### Task brief
Format the lines below as a JSON list of strings, one string per line, skipping any blank lines. Leave the pictures out.

### Available records
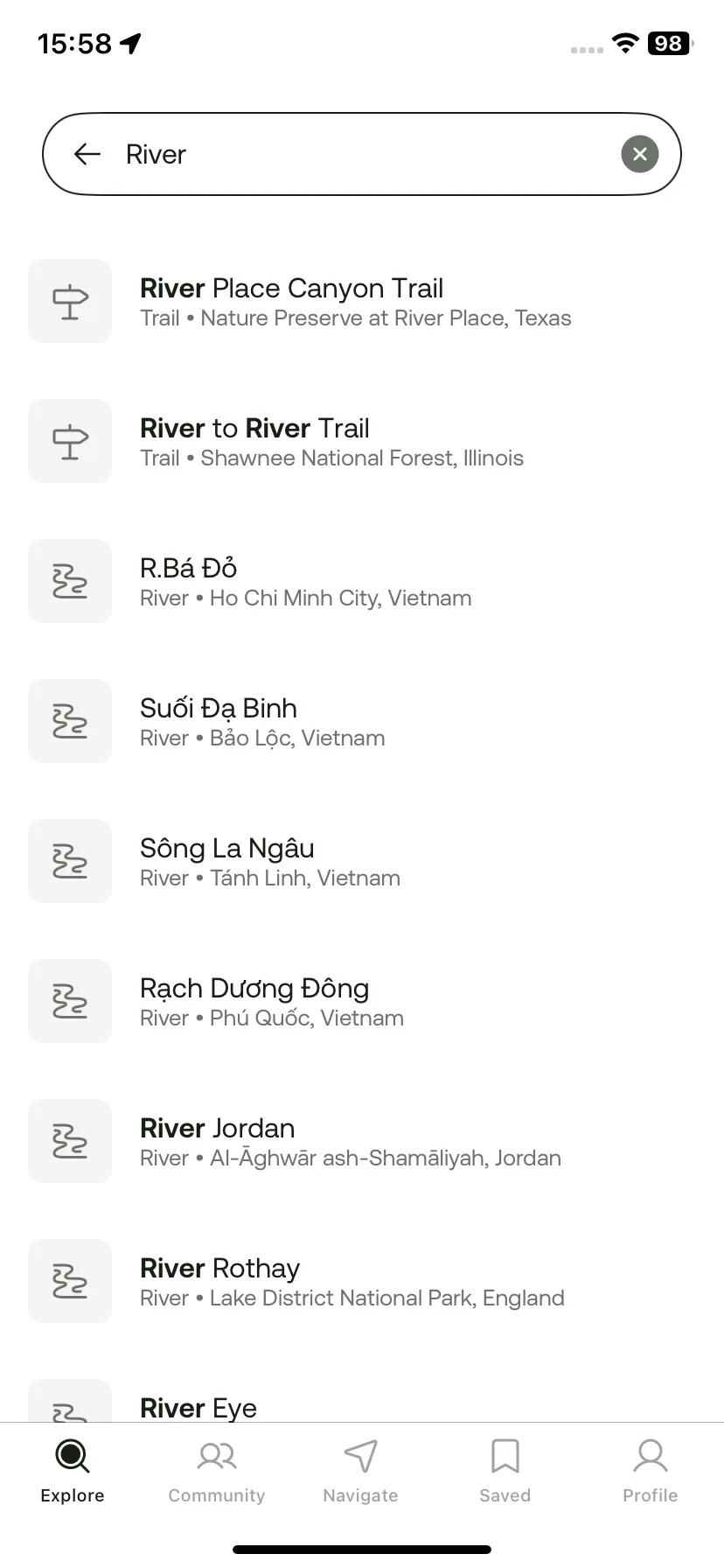The image size is (724, 1568).
Task: Tap trail signpost icon for River Place Canyon
Action: 70,301
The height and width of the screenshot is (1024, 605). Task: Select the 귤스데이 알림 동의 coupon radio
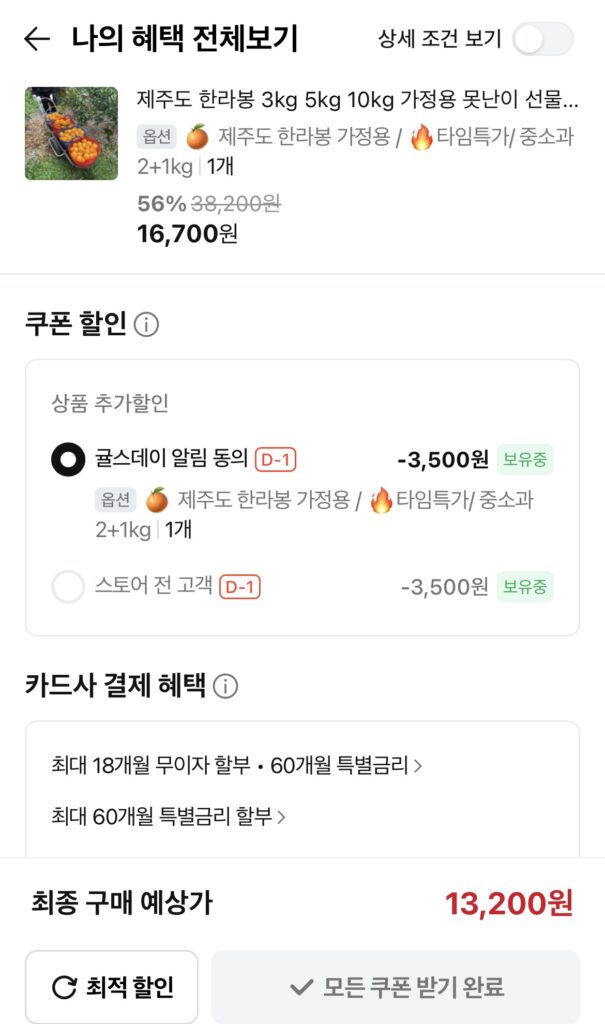68,460
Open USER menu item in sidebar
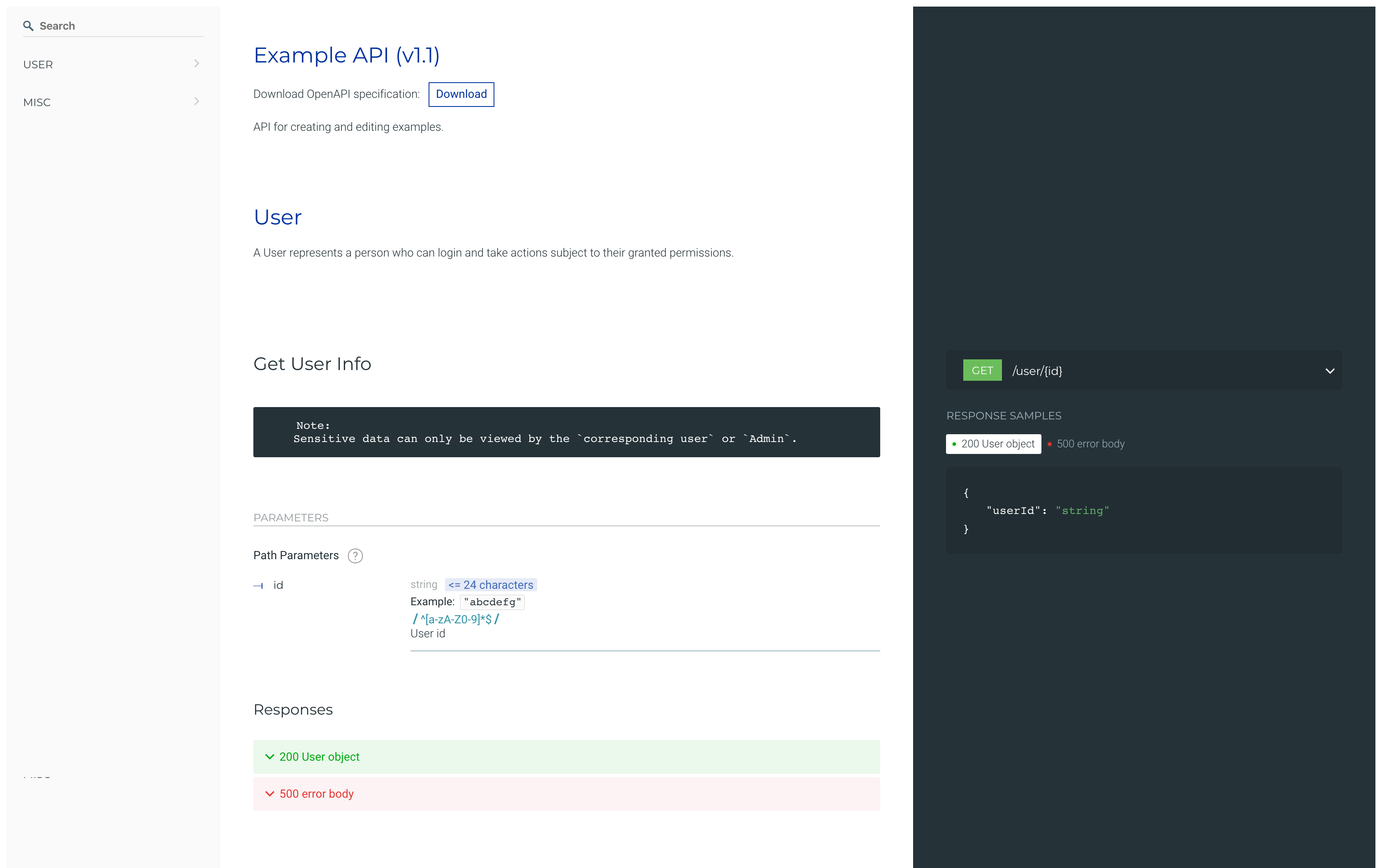This screenshot has width=1382, height=868. 38,65
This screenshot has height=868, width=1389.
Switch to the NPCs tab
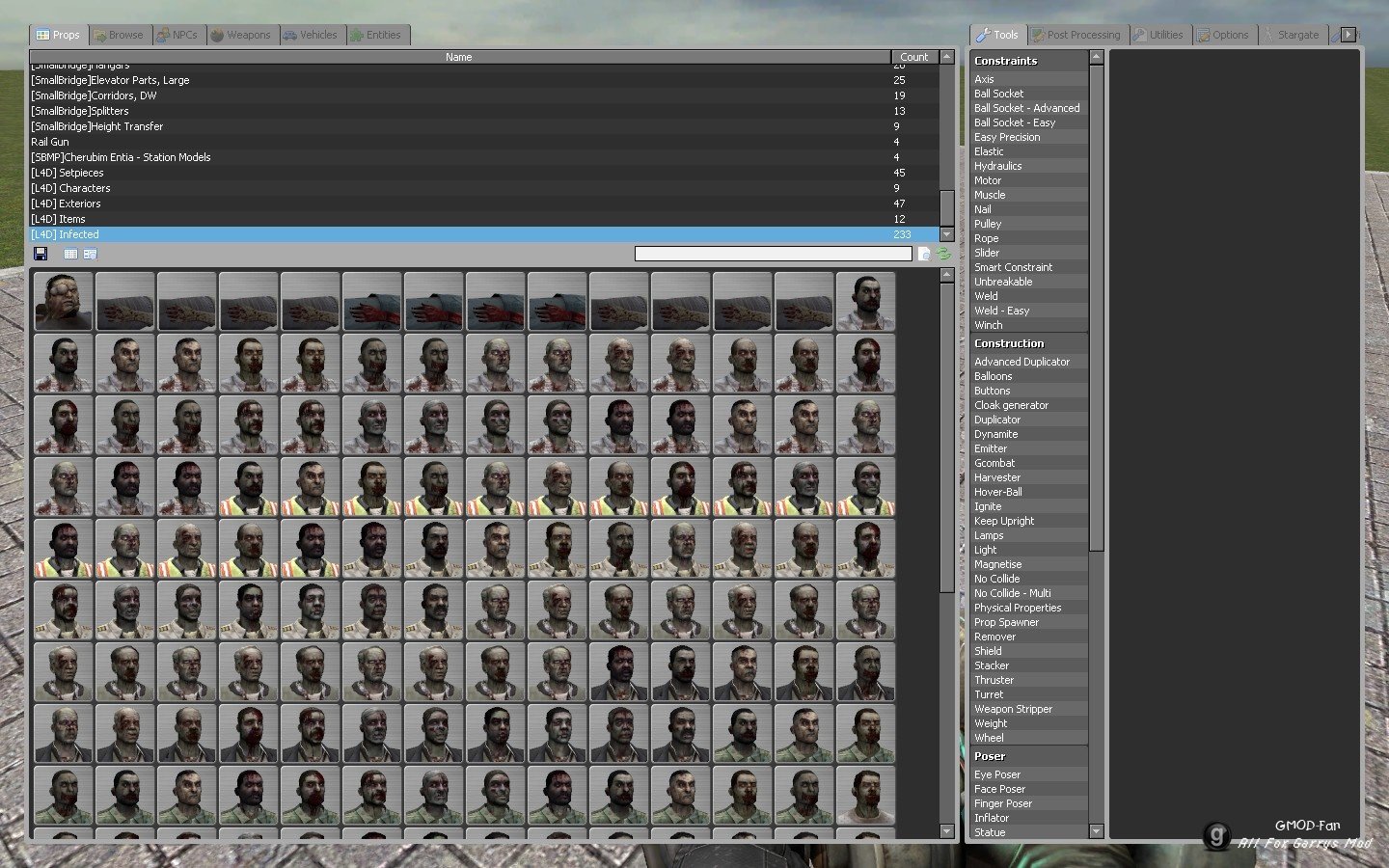tap(179, 34)
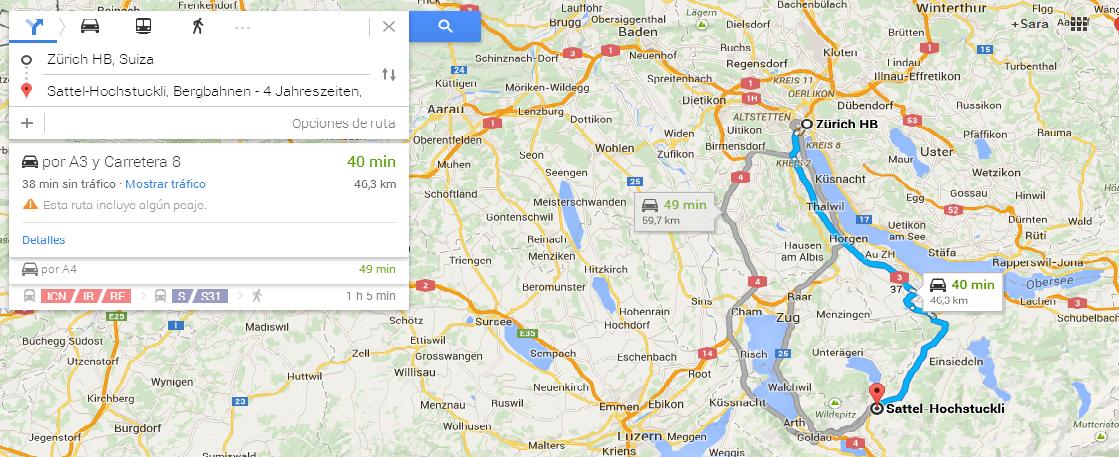
Task: Open Opciones de ruta
Action: tap(343, 124)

### Response to this exercise
[
  "The image size is (724, 1568).",
  "Task: Tap trail signpost icon for River Place Canyon",
  "Action: 70,301",
  "The height and width of the screenshot is (1024, 605). Task: Select the 귤스데이 알림 동의 coupon radio",
  "68,460",
  "Open USER menu item in sidebar",
  "This screenshot has width=1382, height=868. 38,65",
  "This screenshot has height=868, width=1389.",
  "Switch to the NPCs tab",
  "tap(179, 34)",
  "Task: Open Opciones de ruta",
  "Action: tap(343, 124)"
]